Flowification: Everything is a Normalizing Flow

TL;DR

This paper introduces flowification, a method to extend neural networks with invertible and likelihood-monitoring capabilities akin to normalizing flows, enabling their use in generative modeling.

Contribution

It demonstrates that neural networks with linear, convolutional, and invertible activation layers can be flowified, broadening the applicability of normalizing flow principles.

Findings

Flowified networks can generate images effectively.

Flowification enables likelihood monitoring in neural networks.
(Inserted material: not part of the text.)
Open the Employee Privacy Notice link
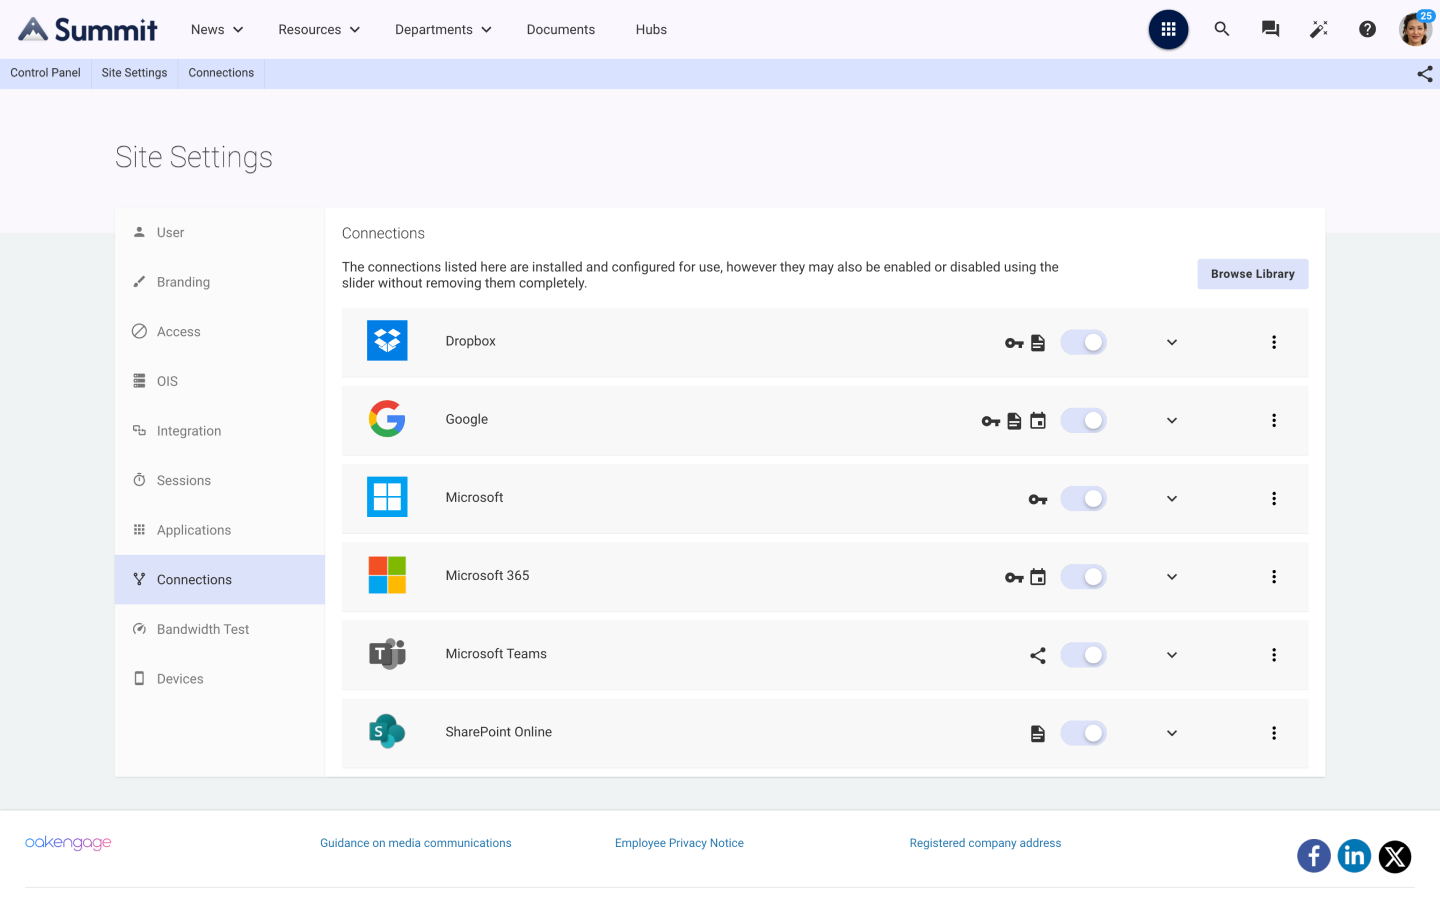 pyautogui.click(x=679, y=842)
Neural networks with specific layers can be transformed into normalizing flow-like models.

Abstract

The two key characteristics of a normalizing flow is that it is invertible (in particular, dimension preserving) and that it monitors the amount by which it changes the likelihood of data points as samples are propagated along the network. Recently, multiple generalizations of normalizing flows have been introduced that relax these two conditions. On the other hand, neural networks only perform a forward pass on the input, there is neither a notion of an inverse of a neural network nor is there one of its likelihood contribution. In this paper we argue that certain neural network architectures can be enriched with a stochastic inverse pass and that their likelihood contribution can be monitored in a way that they fall under the generalized notion of a normalizing flow mentioned above. We term this enrichment flowification. We prove that neural networks only containing linear layers, convolutional layers and invertible activations such as LeakyReLU can be flowified and evaluate them in the generative setting on image datasets.